There’s increasing evidence that sitting down too much or for too long can be bad for our health. Research from our own cancer prevention experts shows that too much screen time increases the risk of weight gain, and being overweight or living with obesity increases the risk of at least 13 different cancers.
Sitting for long periods can also cause joint and muscle tightness, which can lead to:
- lower back pain
- painful neck
- shoulder stiffness
Even if you are often active, it’s important to minimise how long you spend sitting.
Many jobs are desk-based and mean spending 9 hours or more sitting down every day. But you can reduce the negative effect of this by moving around every 30–60 minutes. You could:
- Sit down, stand up a few times from your chair or sofa
- Do squats or press-ups
- Stand or walk while on the phone
- Go for a walk, either outside or around the office, home or garden
- Do chores like dusting, cleaning, washing, vacuuming, making the bed or emptying the dishwasher
- Get up to get a drink of water
- Stretch
Exercise snacking – the future of keeping active?
Exercise snacking is a relatively new approach to physical activity, which focuses on short bursts of activity a couple of times a day, rather than going on a run or heading to the gym for an hour. An exercise “snack” only lasts for minutes or even seconds.
In our busy lives, exercise snacking – which can be done at home, work or in a public space like a park – is proving popular. You don’t even have to change your clothes!
Breaking up exercise into smaller chunks makes it more manageable – and we know that lack of time is a major barrier to people getting more active. This is where the benefits of exercise snacking come in – you don’t need to put time aside for structured exercise as “snacks” can be done as part of daily living.

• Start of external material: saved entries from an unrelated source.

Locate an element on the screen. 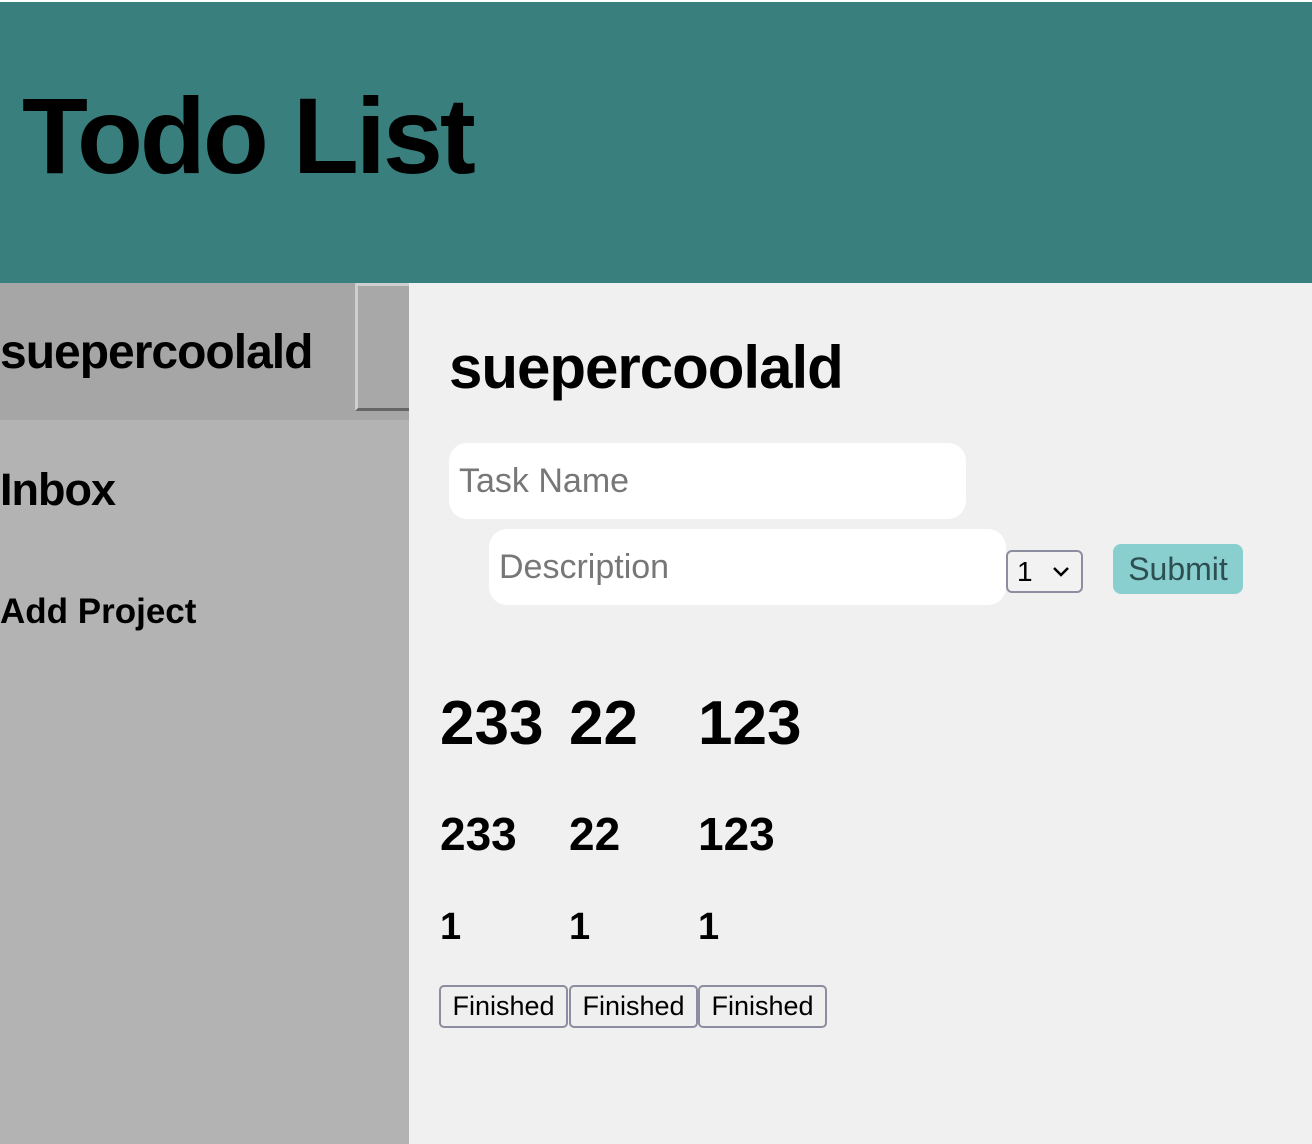 The height and width of the screenshot is (1144, 1312). priority-select: 1 is located at coordinates (1044, 572).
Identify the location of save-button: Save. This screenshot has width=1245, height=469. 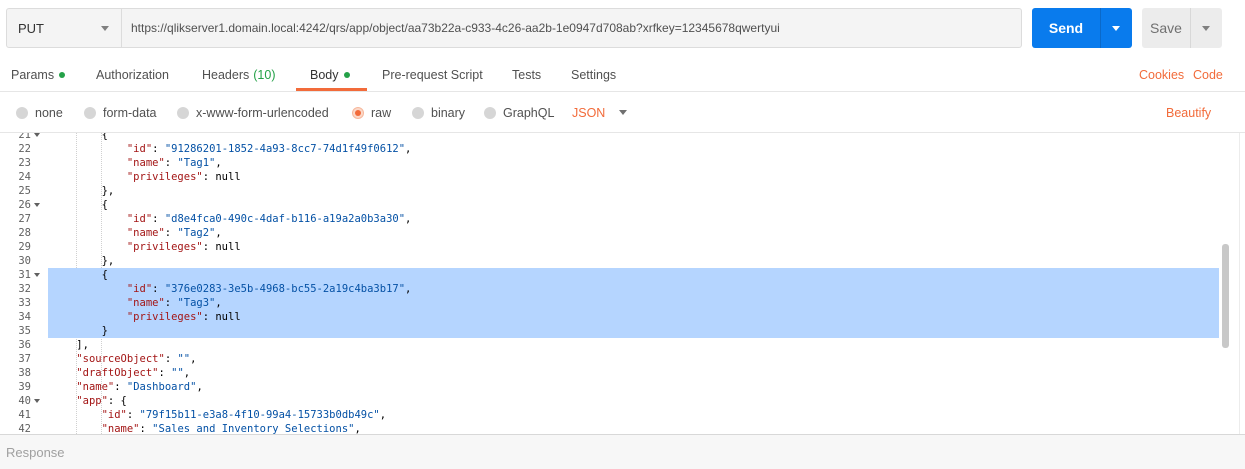
(1182, 28).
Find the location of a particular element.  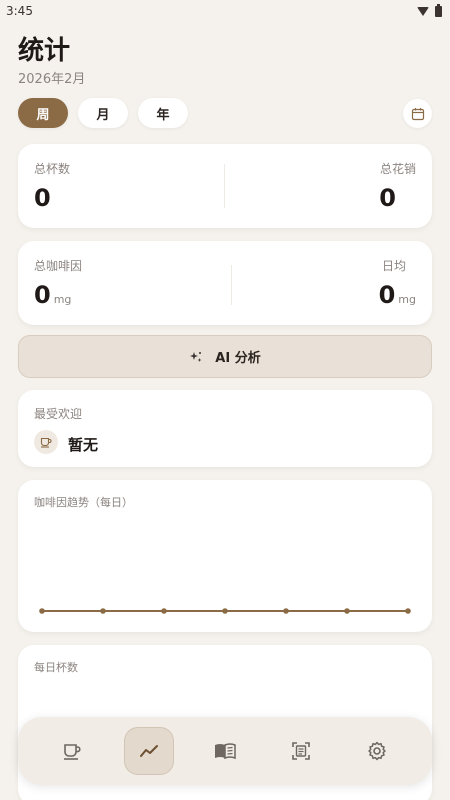

total-caffeine-unit: mg is located at coordinates (62, 300).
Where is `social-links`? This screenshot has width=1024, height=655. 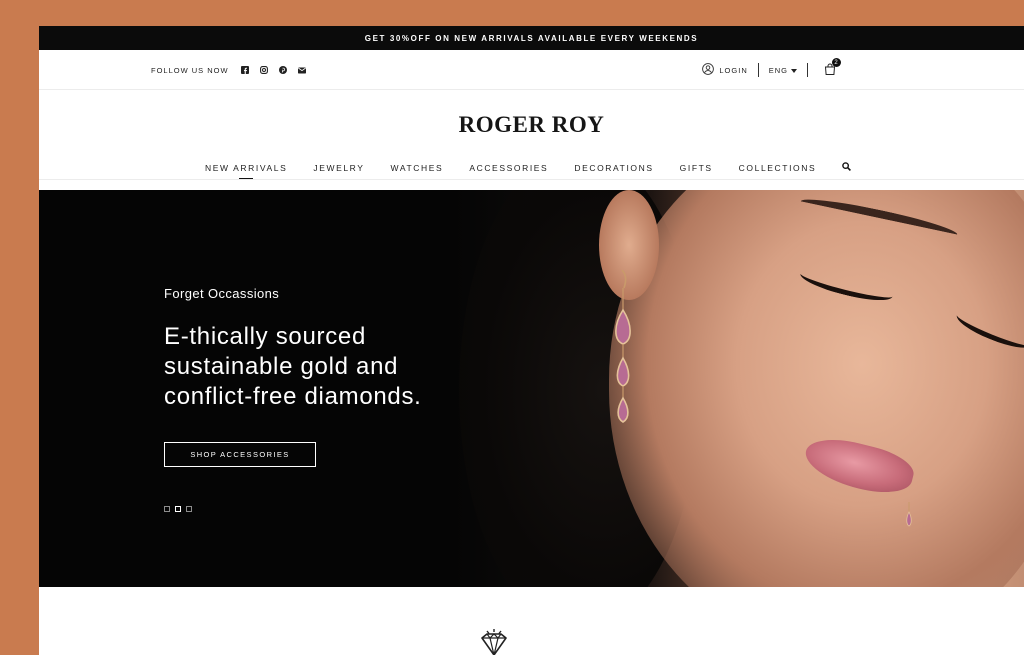
social-links is located at coordinates (273, 70).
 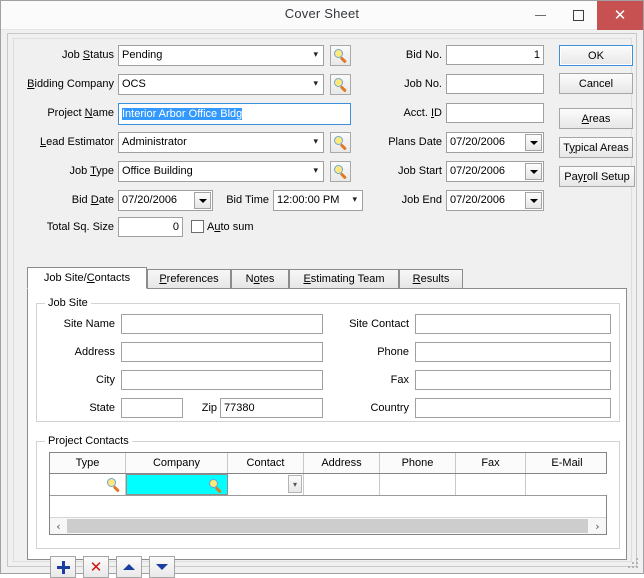 What do you see at coordinates (495, 200) in the screenshot?
I see `job-end-input: 07/20/2006` at bounding box center [495, 200].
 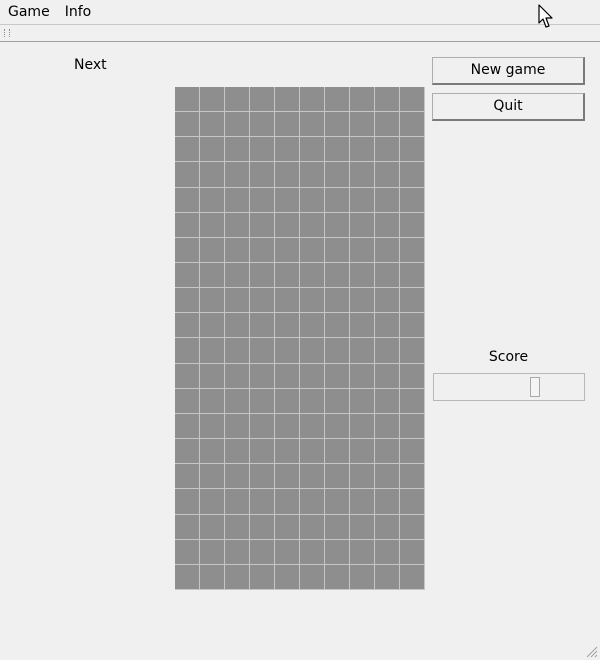 I want to click on toolbar-grip-icon, so click(x=7, y=33).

And exercise “snacks” naturally break up long periods of sitting down.
How to do exercise snacking
- Get some steps in wherever you are – even if it’s just on the spot.
- Walk briskly, even for just a few minutes at a time.

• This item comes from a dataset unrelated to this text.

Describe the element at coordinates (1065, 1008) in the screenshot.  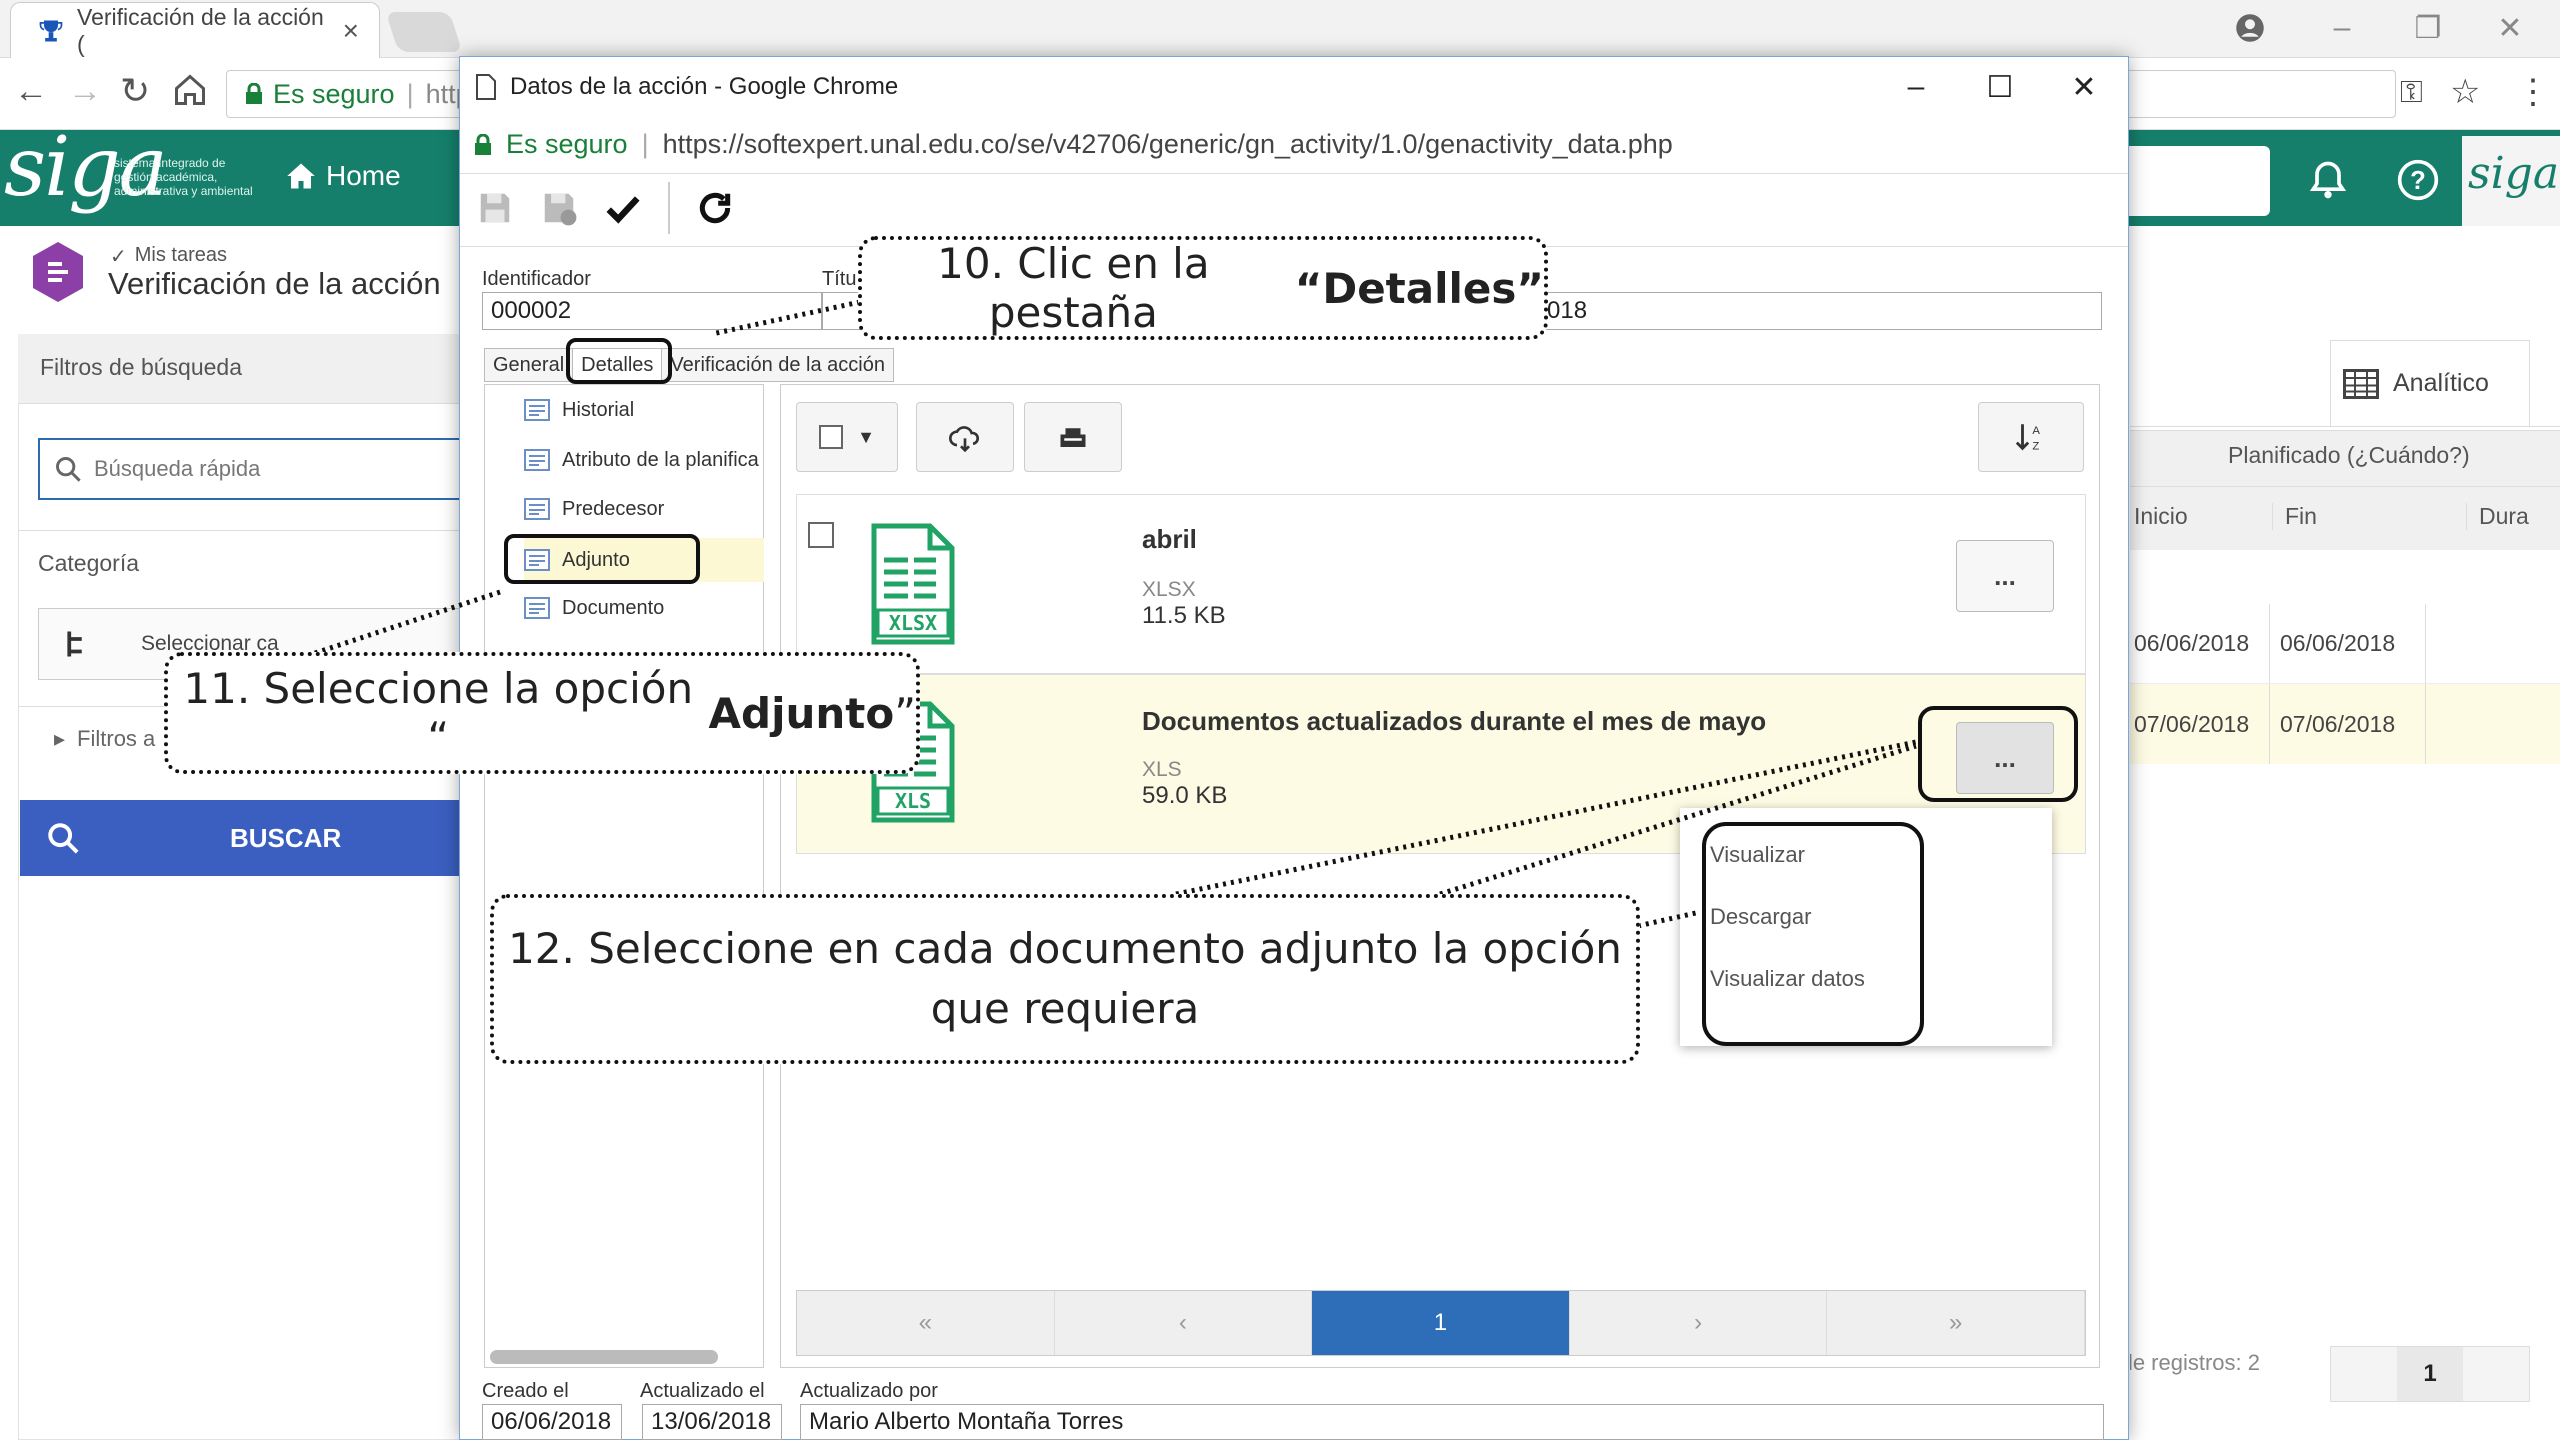
I see `callout-12-line2: que requiera` at that location.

- Climb the stairs or escalator.
- Put on a song you love and dance for a few minutes.
- Do a minute of squats, star jumps or jogging on the spot. For a real fitness boost, do all 3 with a 1-minute rest in between – still only 5 minutes of activity!

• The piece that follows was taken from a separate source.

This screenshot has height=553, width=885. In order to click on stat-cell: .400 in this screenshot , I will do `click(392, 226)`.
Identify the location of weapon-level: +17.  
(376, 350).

- Set a reminder on your phone or laptop, and aim to do something every couple of hours.
Ideas for exercise snacks
Why not try the following sequence of exercises? Each should last around 30–60 seconds. Work at a pace that’s comfortable for you.
Chair squats
Put your feet about hip-width apart and squat down slowly towards the chair. Use your arms to counterbalance.
Wall push-ups
Face the wall with your hands flat against the surface and your feet slightly further away. Keeping your body straight from head to heel, slowly lower yourself towards the wall, then push away as you straighten your arms.
Standing bicycle crunches
Put your hands on your head. March on the spot and bring each elbow to the opposite knee in turn. Twist your upper body and crunch your abdominal muscles as you do so.
Air boxing
Stand with your feet shoulder-width apart, keep your abdominal muscles tight, and box the air.
Wall planks
Place your forearms against the wall, with your feet further away, and make your body straight from head to heel. If this feels too easy, move your feet further away. Too challenging? Bring your feet closer to the wall. You can also do this on the floor.
The science behind exercise snacking
Promising research shows that even tiny amounts of activity can dramatically reduce cancer risk, which could be a game-changer for people who don’t like to exercise.